The increasing performance in today's processors almost exclusively stems from the growing number of compute cores. Every processor today is a multi-core chip and co-processors with dozens of cores are available. This growing parallelism creates an enormous opportunity to drastically increase the performance and at the same time creates challenges for the programmability of today's and upcoming architectures. The newly created Intel Parallel Computing Center at the Scalable Parallel Computing Lab ETH Zurich will investigate many-core computing on modern architectures such as the Intel Xeon Phi Coprocessor to prepare for the future. The goal of the center is to meet the prospective demands of scientific computing by developing new parallelization techniques for scientific applications that require processing of massive amounts of data.

"Intel(R) Parallel Computing Centers are collaborations to modernize key applications to unlock performance gains that come through parallelism, enabling the way for the next leap in discovery. We are delighted to be working with the ETH team in their endeavor to improve the prediction of weather and climate research," says Stephan Gillich, Intel’s director for technical computing in EMEA.

"The collaboration with Intel provides a great opportunity to improve the state of the art in parallel computing by designing model-driven techniques for parallel application development," ensures Torsten Hoefler, professor of computer science at ETH and the principal investigator of the center. The center's activities will focus on researching the utility of architectural models for optimization of parallel applications. The first steps will include the development of a detailed system model for many-core, an extension of the previous performance model for on-chip transfers in Intel's Xeon Phi Coprocessor. The developed models will enable algorithm developers and programmers to design close-to-optimal algorithms for computational problems executing on many-core architectures.

The parallel computing center will demonstrate the applicability of the developed modeling techniques in the context of the real-world regional climate and weather model COSMO. MeteoSwiss - the Swiss national weather service - has been working together with the Scalable Parallel Computing Lab for nearly two years. COSMO is the main working horse for operational weather prediction at ten national weather services and is intensively used on supercomputers worldwide for climate research. Ensuring high throughput, efficiency and scalability of COSMO on the current and emerging hardware architectures is of key importance and will have a high impact on the daily lives of researchers. Oliver Fuhrer, senior scientist at MeteoSwiss states: "Exciting results both in the efficient implementation of stencils on multi-core and many-core architectures as well as in achieving bit-reproduciblity without paying a price in performance across different hardware architectures have already been achieved." Fuhrer is convinced that the collaboration between the Scalable Parallel Computing Lab and MeteoSwiss will be significantly expanded through this center.

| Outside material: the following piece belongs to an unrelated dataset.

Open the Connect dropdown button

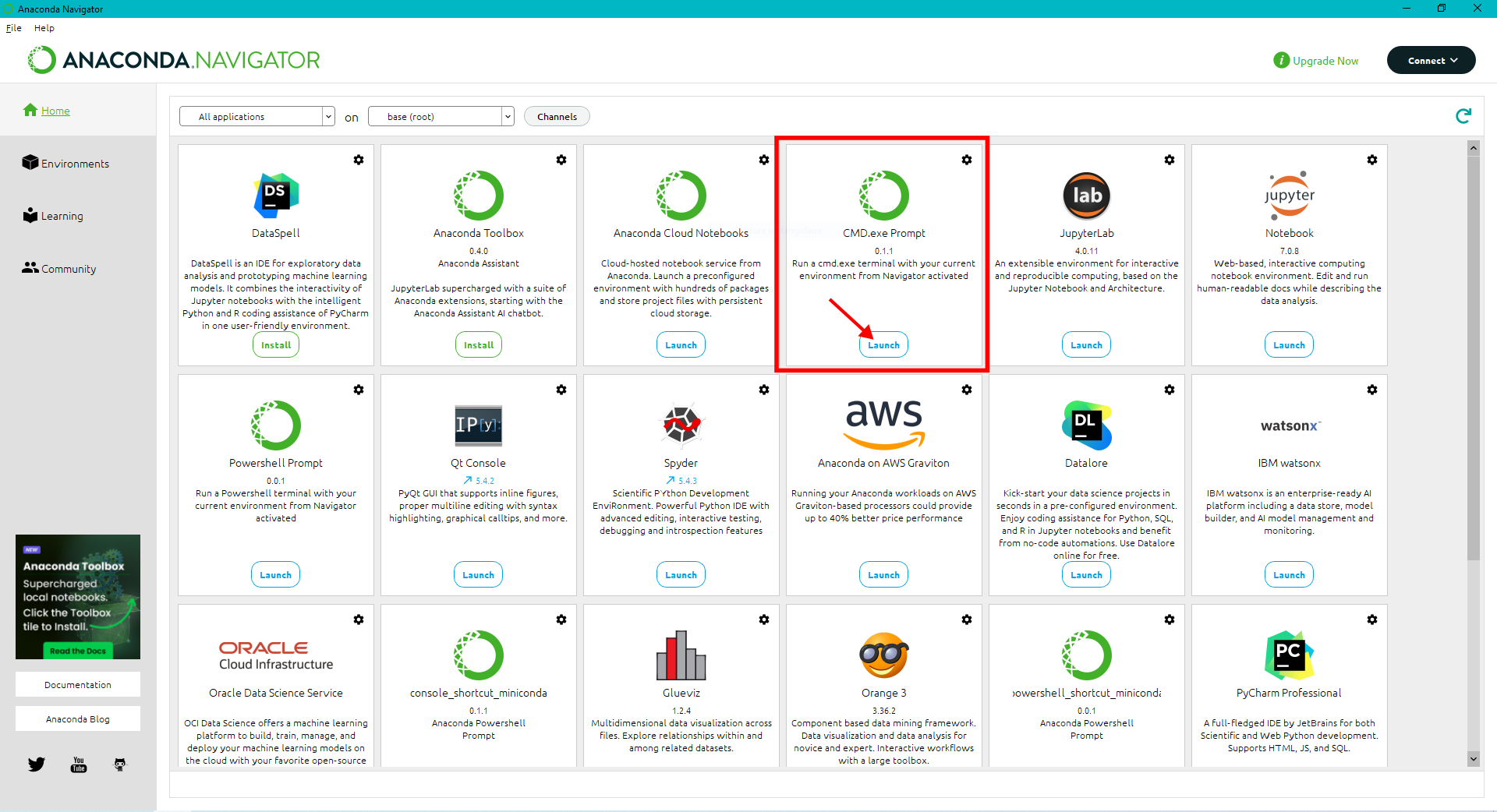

Scalable codes will eventually run on hundreds of nodes equipped with many-core co-processors. The new parallel computing center will work with the Swiss National Supercomputing Centre (Centro Svizzero di Calcolo Scientifico, CSCS) to ensure the applicability of the results at large scale." This newly created parallel computing laboratory will further strengthen computational science in Switzerland. The approach to focus on real-world computational problems from the beginning is promising and will certainly support CSCS and its users to prepare for the next generation of Exascale supercomputers," says Prof. Thomas Schulthess, director of CSCS.

The center will also benefit students and researchers in that practical many-core computing will be added to the curriculum.